**What the task requires:** One range is to be output from the listing below, exactly as written: the line with "You are a GUI" to the line with "Screen dimensions: 1045x856", both kept.

**Records:**
____________________

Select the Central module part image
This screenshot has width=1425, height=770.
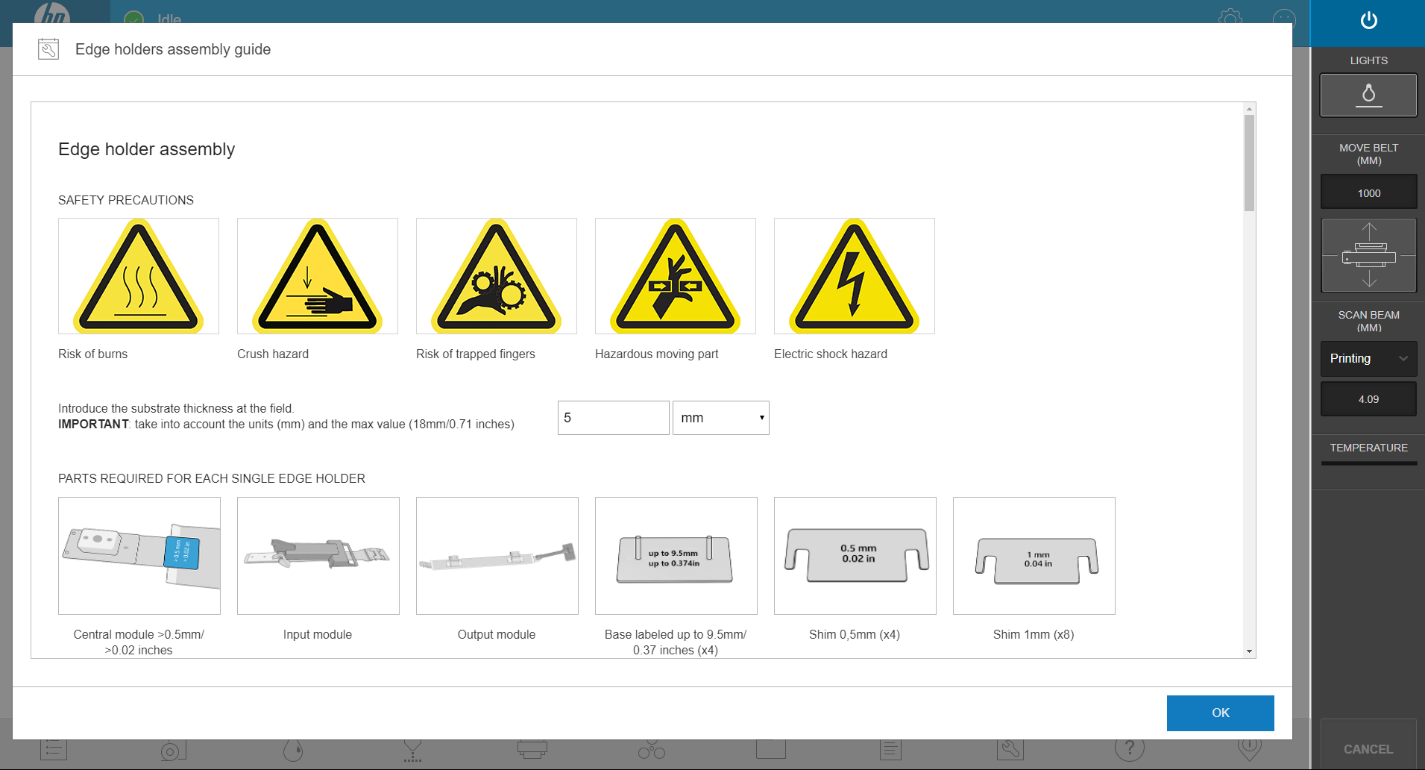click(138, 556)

____________________

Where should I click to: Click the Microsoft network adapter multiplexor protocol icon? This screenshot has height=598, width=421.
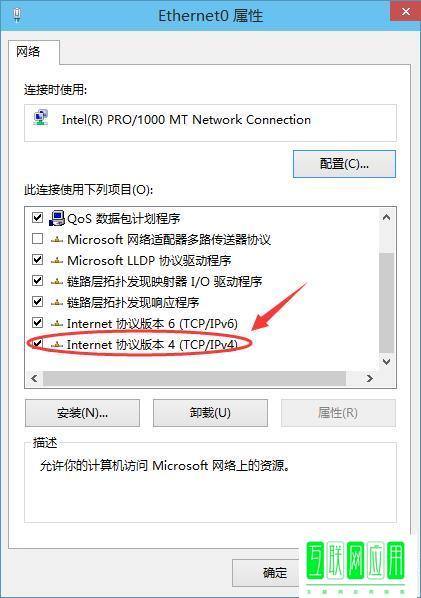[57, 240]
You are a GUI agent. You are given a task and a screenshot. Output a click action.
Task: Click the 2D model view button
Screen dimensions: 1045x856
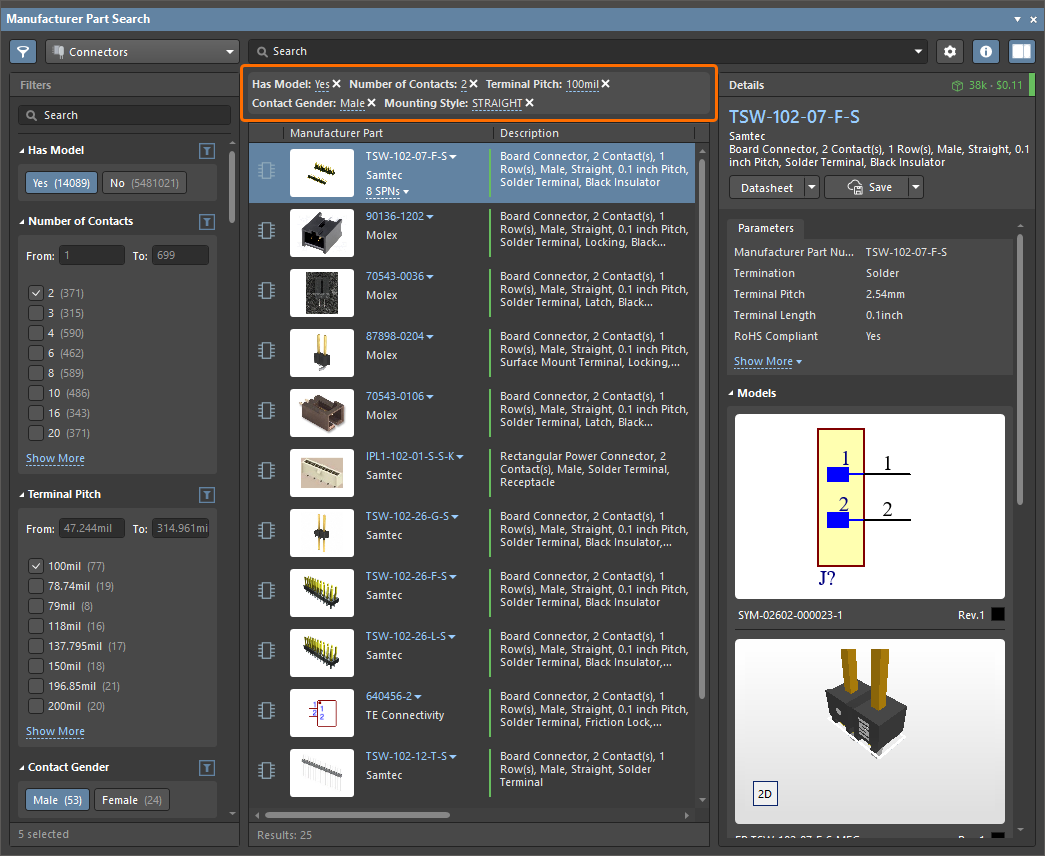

____________________

**Reply:**
You are a GUI agent. You are given a task and a screenshot. Output a click action.
Task: Click the 2D model view button
Screen dimensions: 1045x856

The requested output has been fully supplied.